Пришли домой – а дома нету. Куда деваться? Сарай уцелел и печка. Старая печка, с ней родители дом покупали. Крепкая она была. Натопим, залезем на нее и сидим. Печка среди улицы стоит, и мы на ней. Есци ж нада. Пабегли мы с Колем (добытчики и приносчики мы с ним были: где что, так и несем домой) к Мельцерову дому. И случайно нашли соль. Я увидела, что что-то блестит. Не соль ли? Там до войны склад был с солью, которым Мельцер заведовал. Соль напиталась в дерево, а потом сгорело и развалилось все. Бревна сгорели, а соль осыпалась. Как зола. Но цвет ее был белый-белый. Мы наносили целую бочку, в которой капусту квасили, этой соли. Целый день таскали. Так мы этой солью все солили. Мама и соседям некоторым давала.
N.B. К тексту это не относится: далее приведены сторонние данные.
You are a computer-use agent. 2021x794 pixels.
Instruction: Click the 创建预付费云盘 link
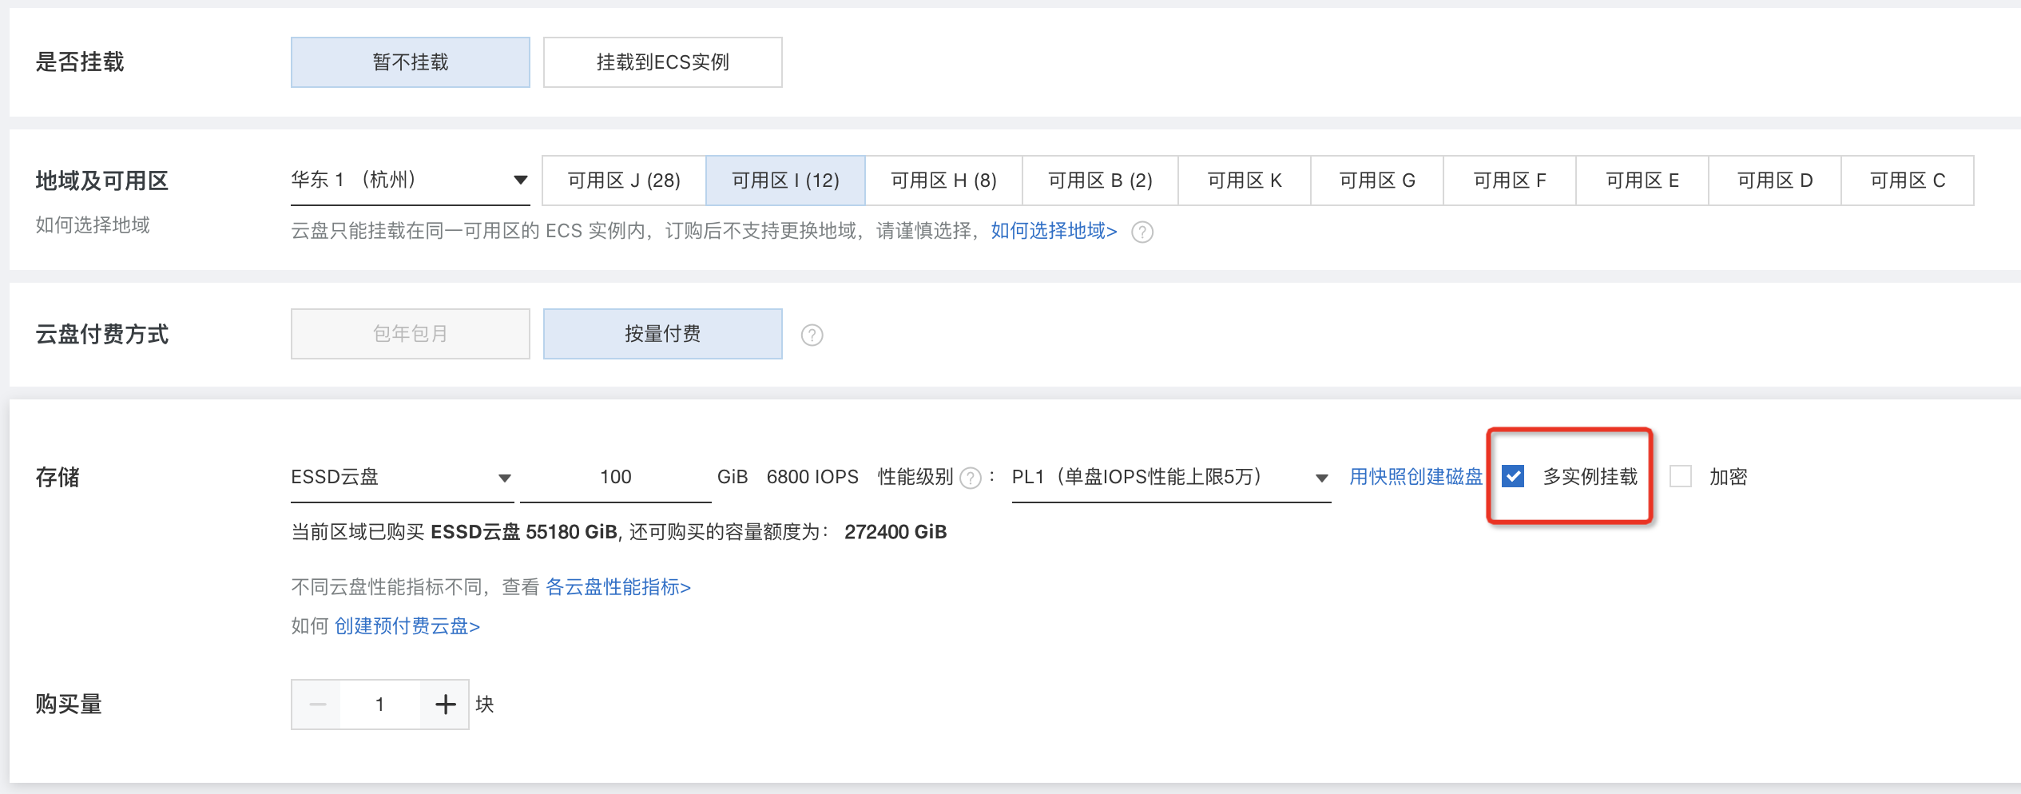coord(407,626)
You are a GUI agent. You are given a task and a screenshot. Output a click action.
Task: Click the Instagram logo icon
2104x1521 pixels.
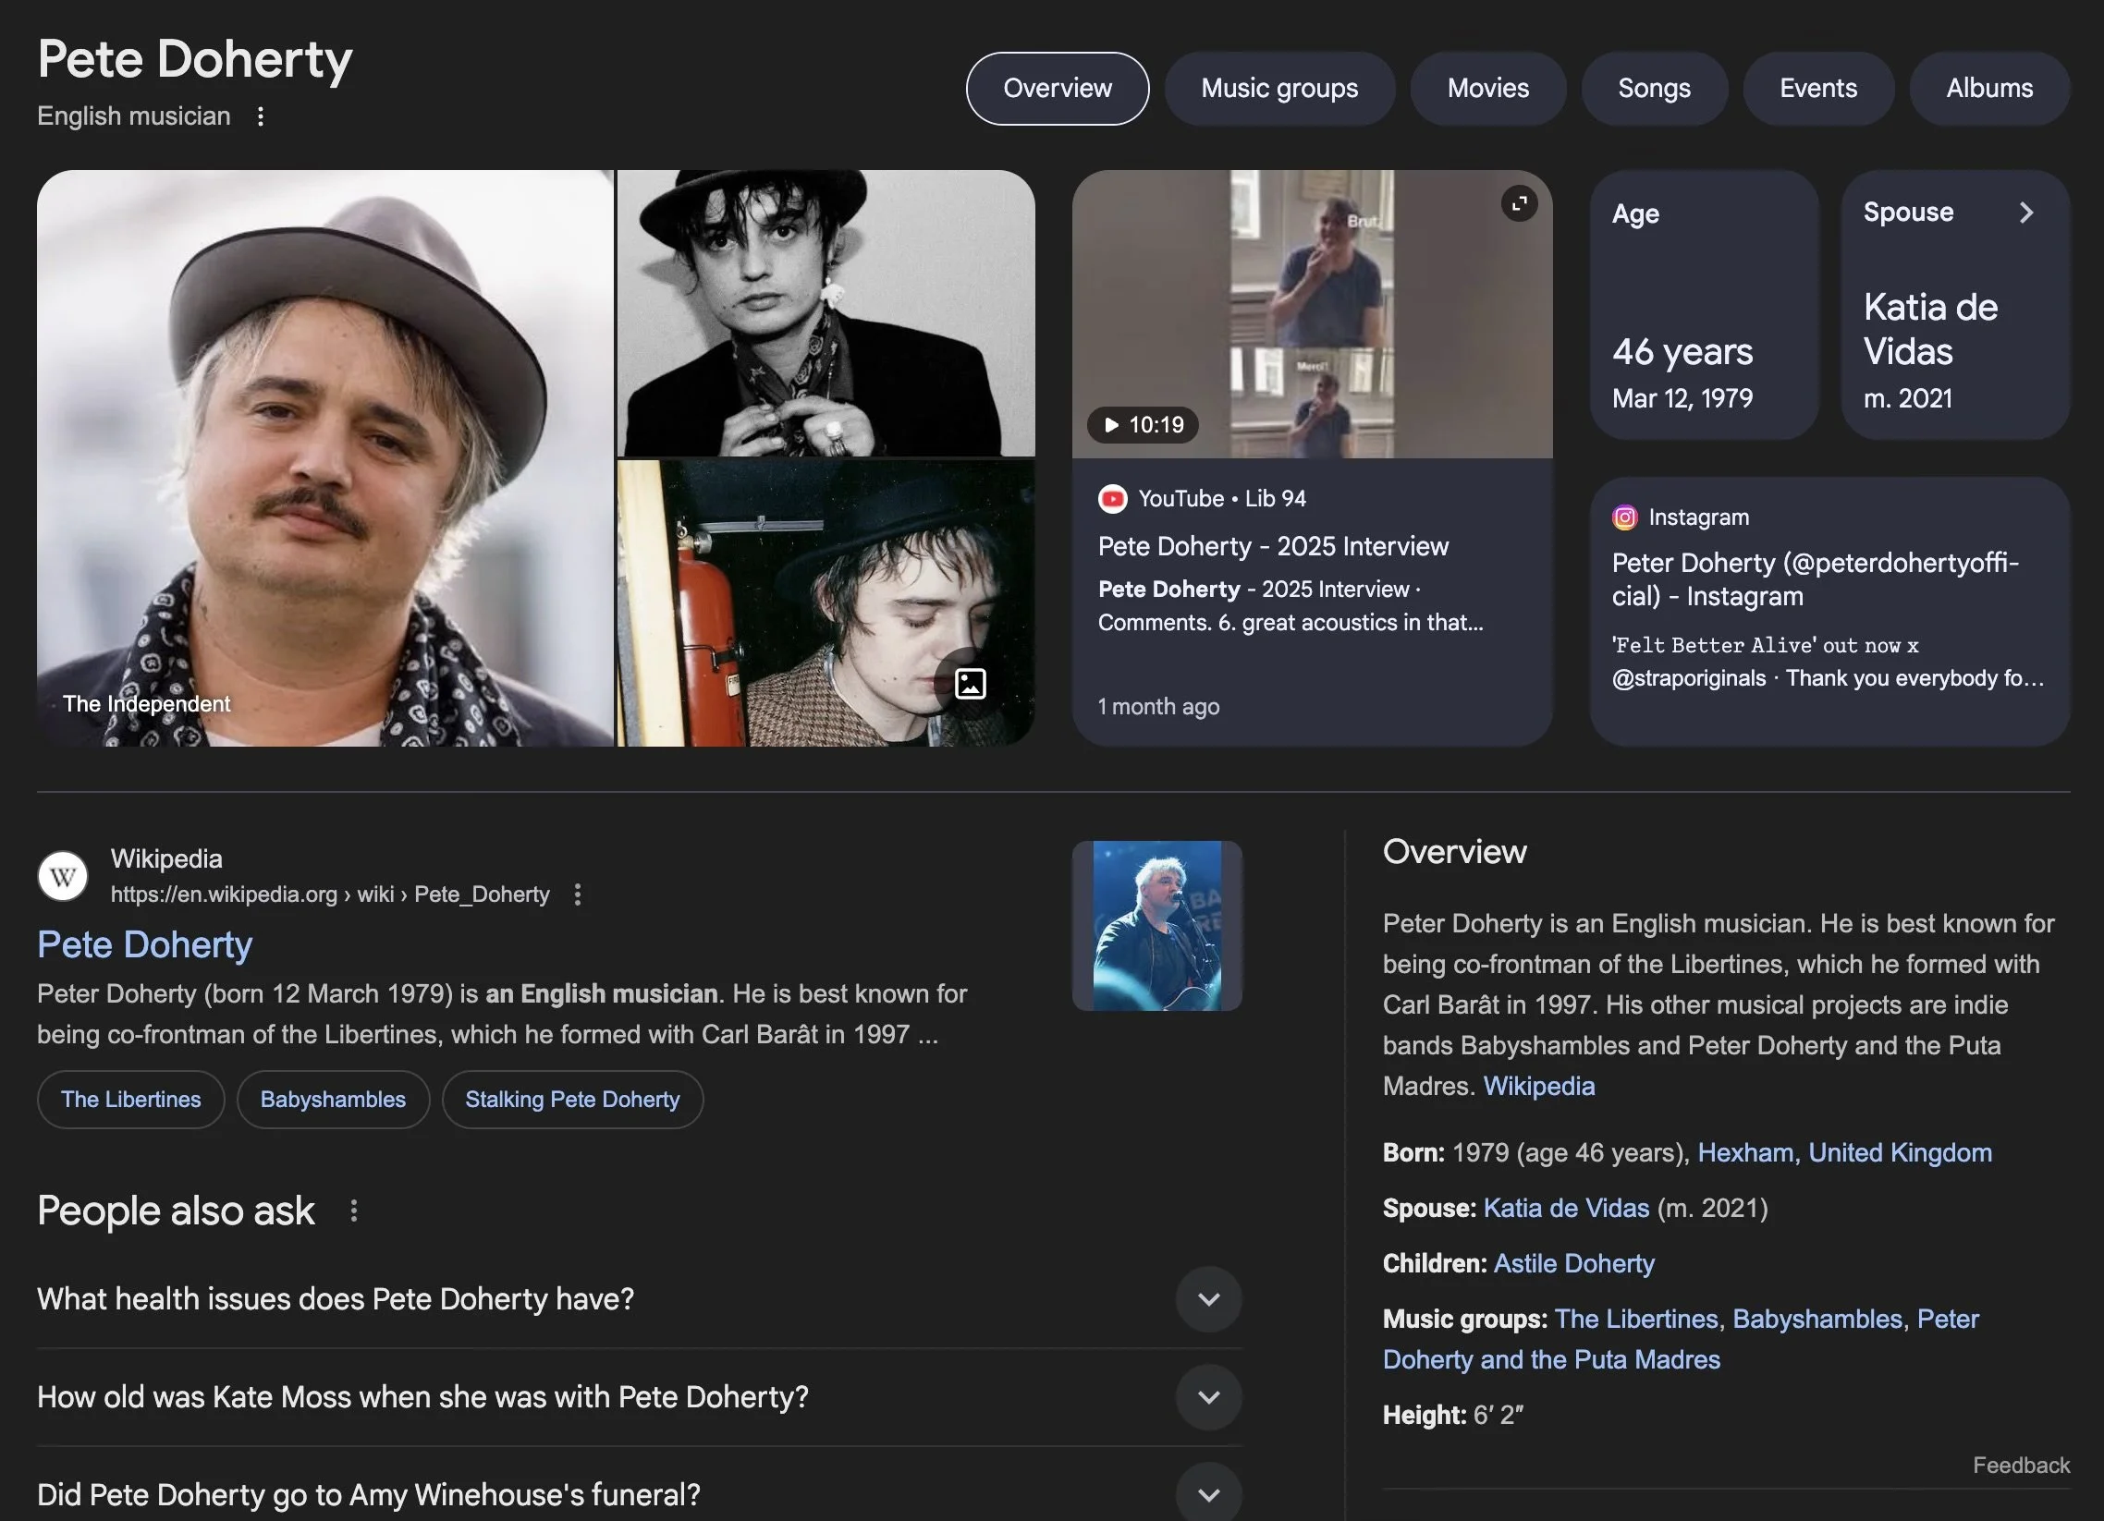1624,518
Первое время жить в сарае боялись. Он тоже обгорелый был, как бы не придавило бревнами. Вырыли яму, заложили головешками, лапок из лесу принесли и накрыли. И ужей статок повадился к нам. А мы убегали как ненормальные среди ночи, кричали, плакали: ужи! А тут болото рядом, вот они и ползут сюда. А мышей или крыс не помню.
В конце июня 1944 года пришли к нам в Гродзянку советские солдаты
Хорошо, весело было! Огонь жгли, чай грели. Они проверяли, не остались ли где немцы. А у нас была картошка закопана на «Хваёвай градзе», на всякий случай, чтоб поесть нам там было. Побегли мы с Колей и Романовские Стась и Леня (это другие Романовские, не евреи) за картошкой. Набрали картошки и идем. И слышим… плёх, плёх по воде. Что-то шлепает по воде. Повернулись: ай, немцы! Бегом помчались в деревню. А ноги не бегут. Я мешок скинула, хлопцы меня оставили, а сами побежали. Я бегу за ними, догоняю. И про мешок забыла. А немцы выбежали и хватают эту картошку едят сырую. Мы прибежали домой, плачем – немцы! Солдаты отправились на это болото. Восемьдесят немцев выгнали на дорогу и погнали их на Осиповичи. Но оружия у этих немцев не было. Они голодные были, утомленые, ничего у них не было.
После войны я окончила 7 классов. Учиться дальше не могла, потому что очень болели родители, нужно было им помогать. Пять лет проработала в леспромхозе. Потом училась в Могилеве на закройщицу, стала работать на фабрике имени Володарского. Немного поработала, взяла отпуск и поехала домой. А там встретила Эдуарда Ивановича Кашлача и вышла за него замуж. Он тоже наш местный, из Гродзянки. Всю войну прожил в деревне. В 1964 г. переехали в Могилев. Сначала брала заказы и шила дома, а потом соседка предложила пойти на мясокомбинат. Я окончила курсы лифтеров и работала на грузовом лифте. Отработала 30 лет и в 1986 году вышла на пенсию.